The Time Between Messages
Since the client sends messages every few seconds, the function can check the elapsed time regularly. If the connection was idle for minutes or hours between events some other mechanism to keep track of the elapsed time would be required.
Additionally, any timeout for the PoolManager should be long enough to ensure that the connection isn't closing while awaiting updates.
Tuning
What is the max buffer size for each chunk? What are the optimal memory settings for Lambda?
Robustness
The above example only attempts to reestablish a new connection if the max connection time has elapsed. However, there could be other reasons that the connection may end prematurely, such as:
- Error from the client
- Unexpected event format or size
Is there a signal from the client to signify the end of a stream?

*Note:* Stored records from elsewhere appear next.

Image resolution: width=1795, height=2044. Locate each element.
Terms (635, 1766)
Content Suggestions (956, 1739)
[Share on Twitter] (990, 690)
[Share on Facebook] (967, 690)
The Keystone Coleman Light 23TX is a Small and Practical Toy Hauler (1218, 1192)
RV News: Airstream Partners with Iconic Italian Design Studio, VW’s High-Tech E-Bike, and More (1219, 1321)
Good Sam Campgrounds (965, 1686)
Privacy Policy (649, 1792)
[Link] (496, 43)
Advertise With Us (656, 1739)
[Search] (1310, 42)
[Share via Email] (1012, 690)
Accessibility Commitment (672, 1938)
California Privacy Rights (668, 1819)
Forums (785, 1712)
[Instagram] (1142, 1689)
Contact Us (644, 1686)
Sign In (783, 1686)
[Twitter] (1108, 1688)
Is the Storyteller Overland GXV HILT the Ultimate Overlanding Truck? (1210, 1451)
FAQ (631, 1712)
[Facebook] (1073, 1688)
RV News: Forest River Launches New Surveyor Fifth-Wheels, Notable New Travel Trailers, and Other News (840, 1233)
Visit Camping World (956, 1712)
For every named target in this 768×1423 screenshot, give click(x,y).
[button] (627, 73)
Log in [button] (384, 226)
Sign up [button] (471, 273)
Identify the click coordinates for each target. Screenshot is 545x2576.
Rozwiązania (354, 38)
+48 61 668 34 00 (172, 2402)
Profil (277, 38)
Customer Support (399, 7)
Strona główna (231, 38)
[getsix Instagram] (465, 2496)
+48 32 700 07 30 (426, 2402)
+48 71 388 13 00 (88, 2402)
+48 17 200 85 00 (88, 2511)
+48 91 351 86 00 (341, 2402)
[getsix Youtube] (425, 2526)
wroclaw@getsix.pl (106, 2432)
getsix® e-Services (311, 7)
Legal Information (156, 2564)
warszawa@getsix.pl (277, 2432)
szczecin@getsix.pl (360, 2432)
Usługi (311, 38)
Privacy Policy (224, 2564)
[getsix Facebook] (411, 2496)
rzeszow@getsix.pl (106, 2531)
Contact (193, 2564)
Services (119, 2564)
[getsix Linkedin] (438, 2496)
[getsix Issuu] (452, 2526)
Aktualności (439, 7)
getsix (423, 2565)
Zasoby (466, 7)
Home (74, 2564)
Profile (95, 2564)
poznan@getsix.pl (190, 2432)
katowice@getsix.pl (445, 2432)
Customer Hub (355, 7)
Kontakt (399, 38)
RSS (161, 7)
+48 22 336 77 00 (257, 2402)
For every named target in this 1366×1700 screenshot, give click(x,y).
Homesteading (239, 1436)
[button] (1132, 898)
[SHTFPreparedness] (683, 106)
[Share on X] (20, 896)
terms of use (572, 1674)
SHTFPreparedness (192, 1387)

What is the expected frequency of the incoming events, and can we determine an issue from the time time in between events?
We Can. But, Should We?
Just because it is possible (and even simple) to handle in AWS Lambda, should we? Other than cost, the 'hacky' functionality contravenes Lambdas intended purpose and results in an awkward mix of with infrastructure logic and application code.